Ares- Raising New Equity Capital?
Do you know that the key Business Development company:Ares Capital (ARCC)is desiring to become bigger?This was proved when the said company declared an equity that offers as much as $2bn in new equity. Ares is mum when it comes to what the proceeds will be used for but it’s been rumored that the company has a bead on an acquisition. Read what what the filing states below:
“We believe the recent dislocation and illiquidity in the credit markets has increased the likelihood of further consolidation in our industry. To that end, we and our portfolio company IHAM are evaluating (and expect to continue to evaluate in the future) a number of potential strategic acquisition opportunities, including acquisitions of:
•asset portfolios; •contracts to manage CLO vehicles and other investment vehicles; •other private and public finance companies or asset managers; and •selected secondary market assets.
We and our portfolio company IHAM have been and from time to time engage in discussions with counterparties in respect of various potential strategic acquisition and investment transactions, including potential acquisitions of other finance companies. Some of these transactions could be material to our business and, if consummated, could be difficult to integrate, result in increased leverage or dilution and/or subject us to unexpected liabilities.
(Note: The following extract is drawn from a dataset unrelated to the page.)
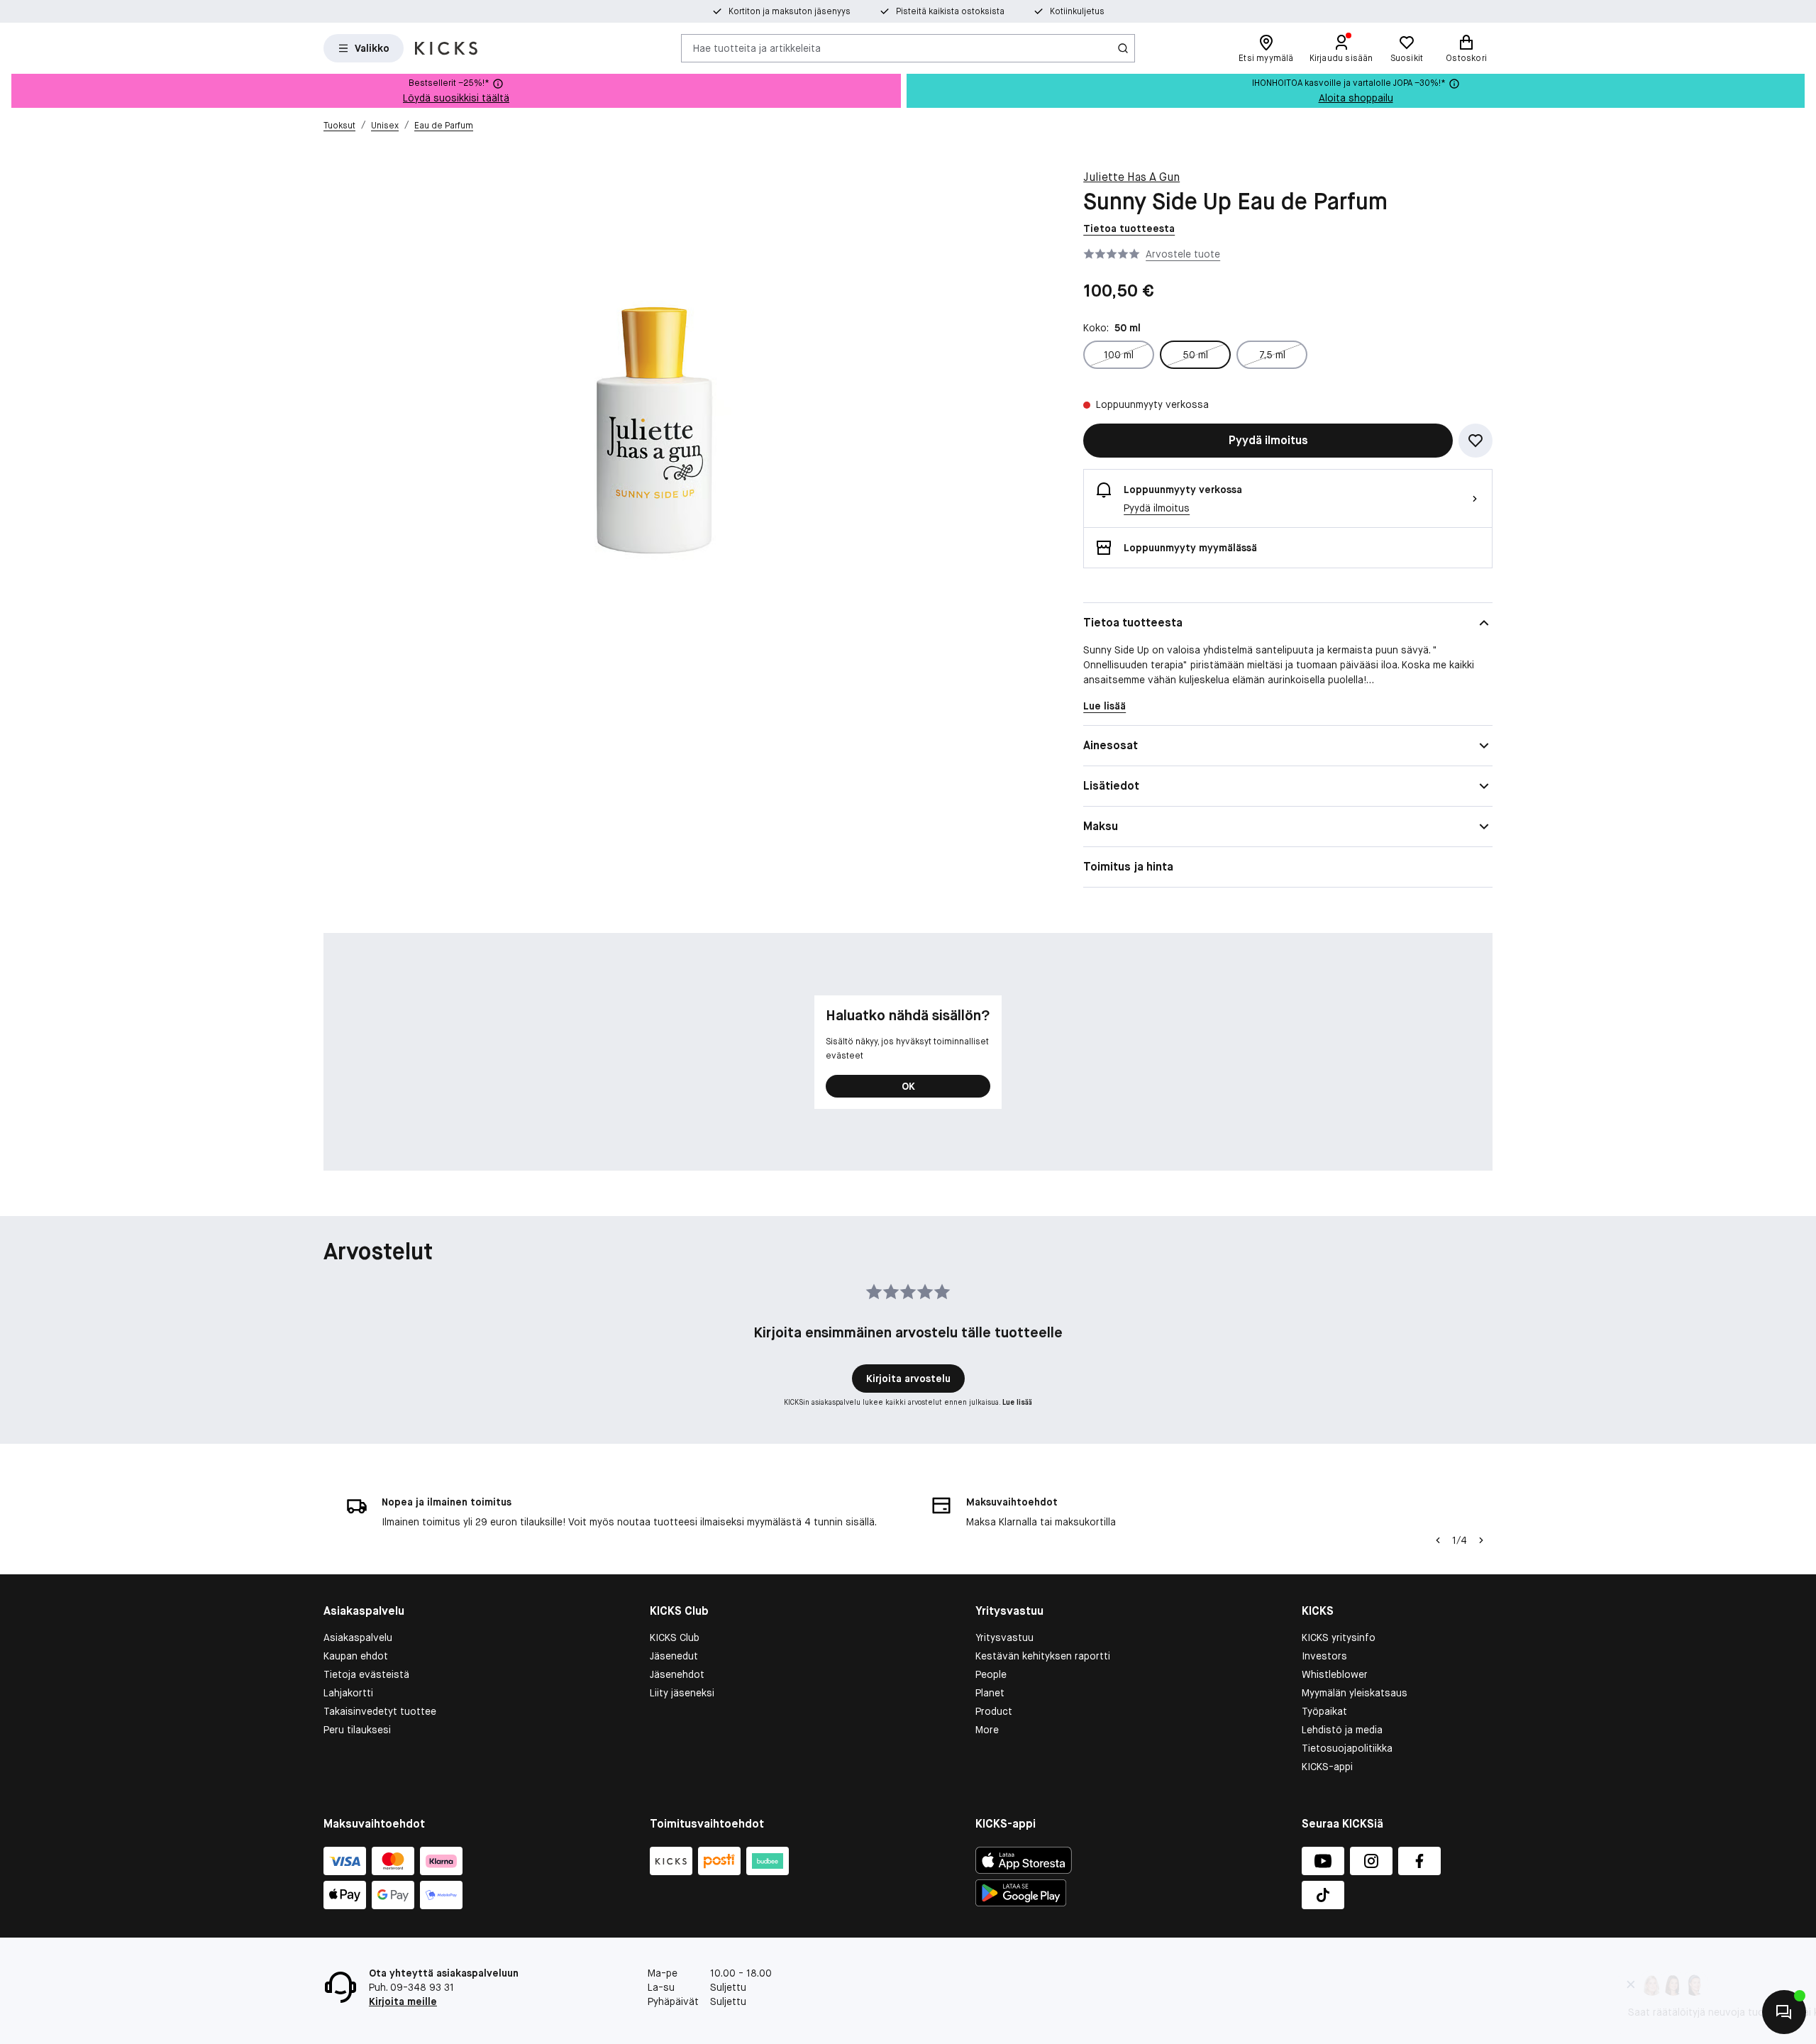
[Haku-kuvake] (1123, 48)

However, none of these discussions has progressed to the point where the consummation of any such transaction could be deemed to be probable or reasonably certain as of the date of this prospectus. Consummation of any such transaction will be subject to completion of due diligence, finalization of key business and financial terms (including price) and negotiation of final definitive documentation as well as a number of other factors and conditions including, without limitation, the approval of our board of directors (after having determined that such transaction is in the best interest of our stockholders), any required third party consents and, in certain cases, the approval of our stockholders. We cannot predict how quickly the terms of any such transaction could be finalized, if at all. Accordingly, there can be no assurance that definitive documentation for any such transaction would be executed or even if executed, that any such transaction will be consummated. In connection with evaluating potential strategic acquisition and investment transactions, we have, and may in the future, incur significant expenses for the evaluation and due diligence investigation of these potential transactions.”
TARGET: MCGC? OTHER PROSPECTS?
There was no given name who Ares might be in discussions with but some say it’s Micrograms Capital (MCGC) since the company’s stocks remains moving violently in recent days. MCGC’s price at a discount will be within the $700mn-$750mn range, which is within Ares’ ambit.
There are also other prospects aside from MCGC and the one of the names that came up was CLO or Centralized Loan Obligations.
ARES Remains VERY BUSY IN RECENT Days
Although Ares has not yet revealed its third quarter 2011 revenue, the company said that the third quarter for them was one of the busiest quarter with total commitments equating up to 30% of total investments at June.
PORTFOLIO CLEAN-UP?
The filing also offers a sneak peek of the 3rd quarter’s report, and recorded was the $971mn in repayments and 2% of this were of non-accruing loans proving that Ares is continuing its very effective campaign in cleaning its balance sheet.
YIELDS Lower, THEN UP?
A very interesting revelation is that the average yields on new loans booked were 10.0%, while loans being paid back were generating 10.2% which indicates pressure on Ares’ average portfolio yield. On the other hand, when loan spreads are going forward so that new assets are now exceeding paid-off assets and risk remains unchanges, this is usually good news for the company and shareholders. Furthermore, Ares will be producing higher returns from all the new loans booked by distributing a percentage of them, which assists return on assets and equity. Even during slightly more challenging environment we will still expect Ares to have the ability to find a home for these newly minted loans considering that the majority are senior in the capital structure and came from larger sized borrowers. Moreover, Ares carries on investing more capital in its JV with GE Capital and the structure of that deal is accretive to the aggregate yield. Therefore we may have a little drop in the average yield in the third quarter, but notice a catch-up and a rise in future periods.
CONCLUSION
Although Ares has a laddered debt profile, it is still the cream of the crop when it comes to larger BDC’s. And considering these moves from Ares, I believe that they can withstand a potential recession in 2012.